• **TEXT PASSAGE**:
--- --- ---

Snake game using C++ and FLTK

Description

I’ve written the snake game using C++ and FLTK. For simplifying the use of FLTK, a built-up library written by Bjarne Stroustrup was used. Bellow located main parts of the code written by me, a whole project can be found on GitHub: https://github.com/WumpusHunter/Snake-game.

Source.cpp

/*
    Snake game

    Revision history:
        Written by Oleg Kovalevskiy in August 2020
*/

//------------------------------------------------------------------------------------

#include "Game_window.h"
using namespace Graph_lib;

//------------------------------------------------------------------------------------

int main()
try {
    // Window with top-left angle at (100, 100), of size 600 * 400, labeled "Snake game"
    Snake_window win{ Point{ 100, 100 }, 600, 400, "Snake game" };
    
    return gui_main();
}
catch (const exception& e) {
    cerr << "Error message: " << e.what() << 'n';
    return 1;
}
catch (...) {
    cerr << "Unknown errorn";
    return 1;
}

//------------------------------------------------------------------------------------

Game_window.h

// Snake game's window

//------------------------------------------------------------------------------

#pragma once
#include "GraphicsLib/Window.h"

--- --- ---

• **COLLECTED DATA**:
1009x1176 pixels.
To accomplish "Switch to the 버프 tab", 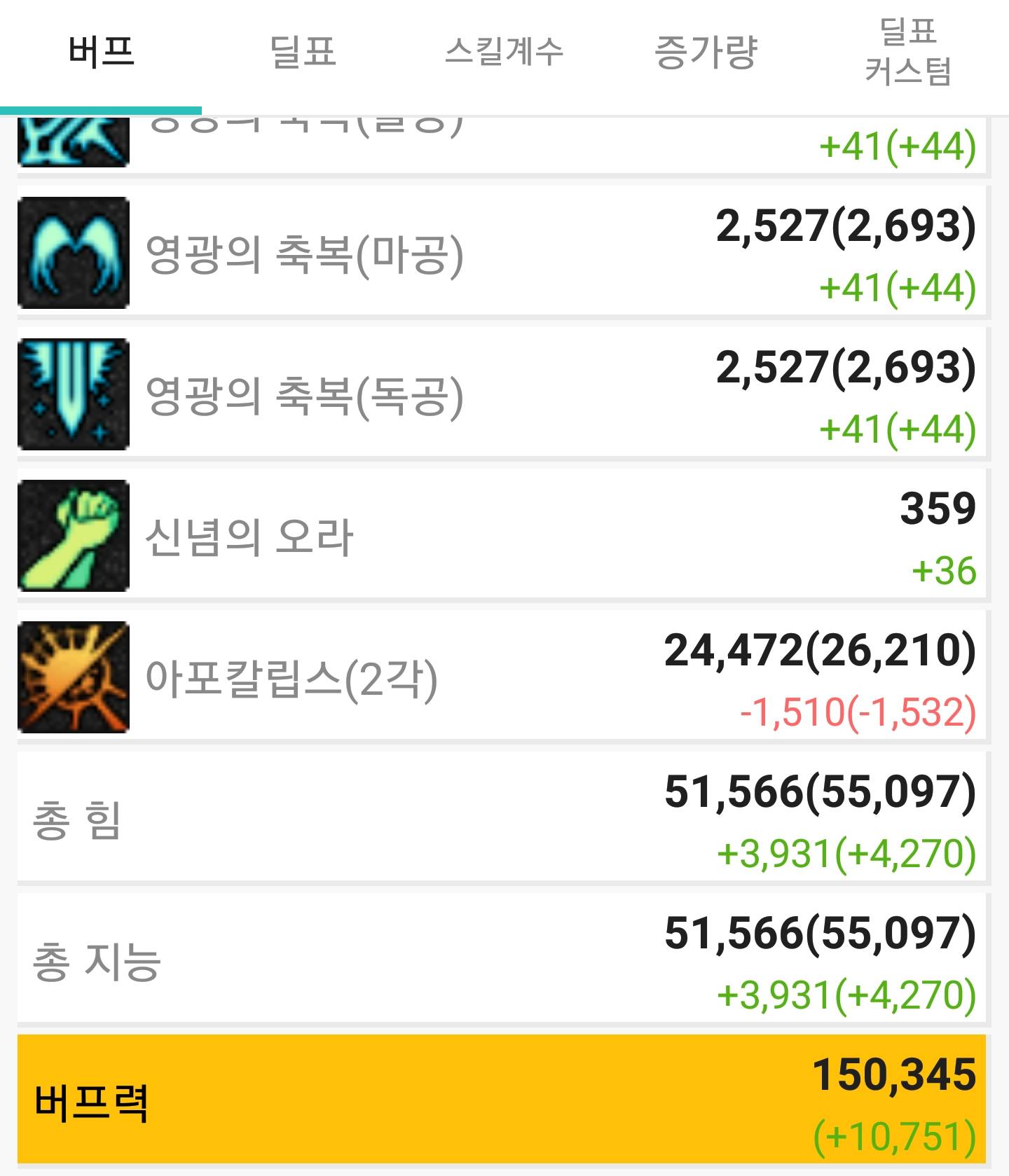I will click(x=101, y=53).
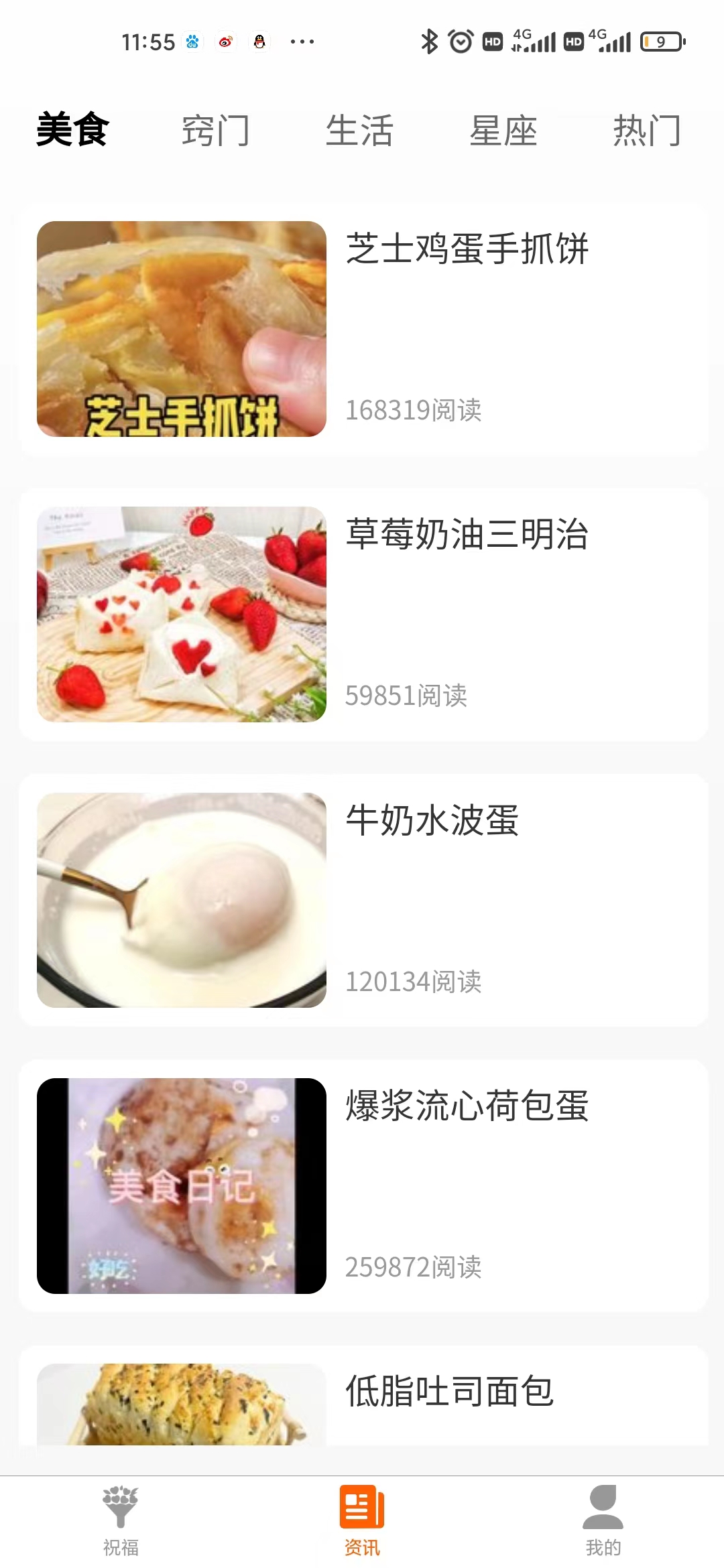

--- --- ---

• **WHAT IS REQUIRED**:
Extract the part of the snake game write-up that starts with "Description" and goes on through "on GitHub: https://github.com/WumpusHunter/Snake-game.". The listing is separate from the snake game write-up.

• **THE REPLY**:
Description

I’ve written the snake game using C++ and FLTK. For simplifying the use of FLTK, a built-up library written by Bjarne Stroustrup was used. Bellow located main parts of the code written by me, a whole project can be found on GitHub: https://github.com/WumpusHunter/Snake-game.